Nicholas - By Grace Burrowes Page 0,48

as if concluding her interest in the topic of marrying him. “Mustn’t be petulant, my lord. I can, however, see your father’s situation makes you impatient, and understandably so. I expect if we do become engaged, you will want to marry by special license.”

“You’re willing to forgo St. George’s and the whole…?” Nick waved his hand in upward spirals.

“My past is scandalous,” Leah reminded him, “and my father unwilling or unable to foot much of the bill for a wedding and the attendant nonsense. You promised your father not a fiancée, but a wife. Then too, should something befall me while we’re engaged, you’d be obliged to start hunting all over again, and there’s no need for that.”

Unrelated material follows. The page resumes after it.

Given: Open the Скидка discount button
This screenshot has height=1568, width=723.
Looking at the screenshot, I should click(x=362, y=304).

“Suppose not.” Watching Leah move around the kitchen in her nightclothes, Nick abruptly wanted to get the actual wedding over and done with. She was right: the expedient course was the only sensible one.

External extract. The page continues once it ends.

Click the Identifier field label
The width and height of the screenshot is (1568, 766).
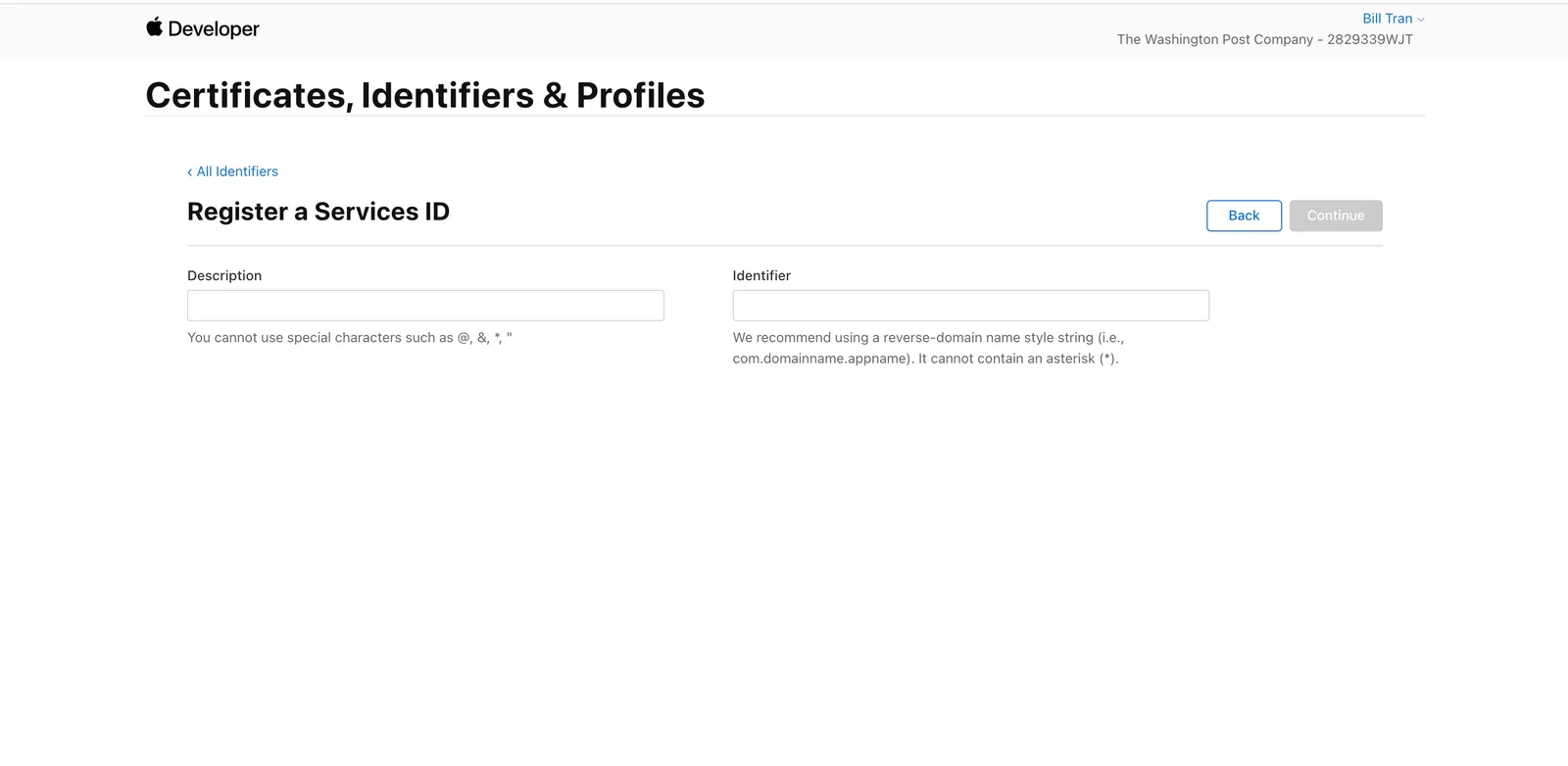tap(761, 276)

“Good night.” Leah bent and placed a lingering kiss on Nick’s cheek. “My thanks for your company, Nicholas. You’ll talk Lord Val into playing us some lullabies?”

Lily of the valley, roses, and female warmth wafted momentarily to Nick’s nose.

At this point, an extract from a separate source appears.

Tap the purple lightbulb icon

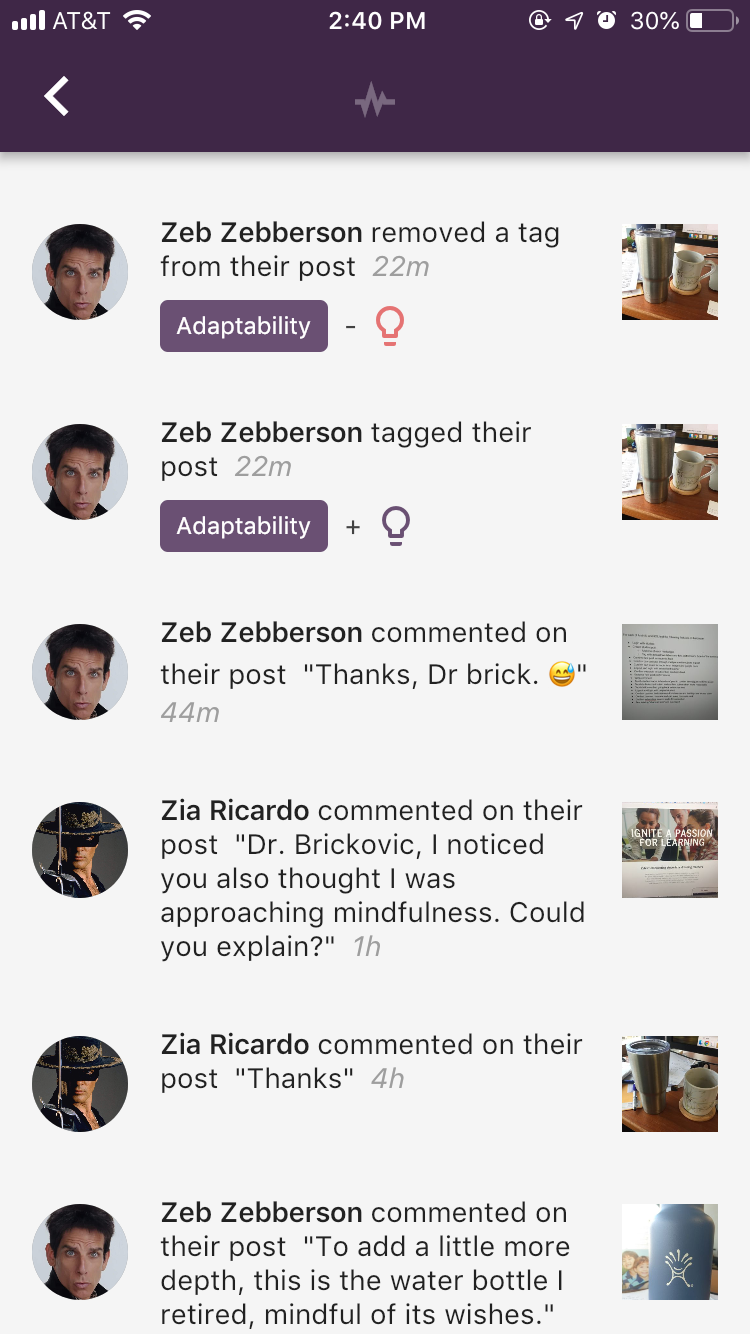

“I will,” Nick managed, utterly stunned by that innocent little kiss on the cheek. Good heavens, did she have to go and smell so delicious when they were all alone in the damned deserted kitchen?

He watched her disappear up the back steps, let out a gusty breath, and forcibly shifted his thoughts from the view of her retreating derriere.

***

Nick saw his brother off to Belle Maison, and though Ethan’s errand was sad, the idea that Nick would join him at the family seat in a few days was comforting. Those logistics, however, meant that Darius Lindsey would have to be pressed into service to escort the ladies back to Town. Nick proposed that he and Leah call on her brother in person to request his aid.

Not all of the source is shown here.